Elle a ensuite enchaîné sur un master d’entrepreneuriat en Espagne. Pour gagner sa pitance, elle vendait des bracelets d’entrée en boîte de nuit sur les plages de Barcelone. « Une excellente école de vente ! » assure-t-elle. Une fois diplômée, elle a rejoint une start-up en Allemagne, avant de créer en France Do it abroad, une société de sept salariés, qui aidait les jeunes à partir étudier à l ’étranger. « Nous en avons accompagné 400, chiffre-t-elle. Les voyages aiguisent la curiosité. Je voulais que d’autres gens puissent avoir le même type d’expérience que la mienne. » Pour autant, elle reste attachée à ses racines nationales et avoue une petite faiblesse pour la culture bretonne.
Soucieuse d’aller plus loin, d’avoir un impact social et éducatif plus affirmé, elle a fermé Do it abroad pour fonder en 2021 l’école Gustave, en partenariat avec l’école de marketing numérique Rocket School, dont elle s’est inspirée. Cyril Pierre de Geyer, créateur de Rocket School, voit en elle « une femme décidée, passionnée » et un brin têtue : « Il faut parfois lutter un peu pour lui faire partager une idée. Mais lorsqu’elle l’a adoptée, elle ne lâche rien. »

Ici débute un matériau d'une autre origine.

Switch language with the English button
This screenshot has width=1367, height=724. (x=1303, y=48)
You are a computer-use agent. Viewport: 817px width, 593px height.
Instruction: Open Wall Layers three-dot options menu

L’entrepreneur est toujours surpris par les connaissances en BTP de Marie qui, pour sa part, s’appuie sur l’expérience de Cyril. Tous deux partagent un objectif commun : à l’heure où, selon Pôle emploi, 63 % des entreprises de BTP peinent à recruter, ils veulent leur proposer des techniciens bien convaincus eux-mêmes que la vie vers laquelle ils s’engagent peut être une voie d’excellence. L’architecte de la Dame de fer aurait, sans l’ombre d’un doute, approuvé…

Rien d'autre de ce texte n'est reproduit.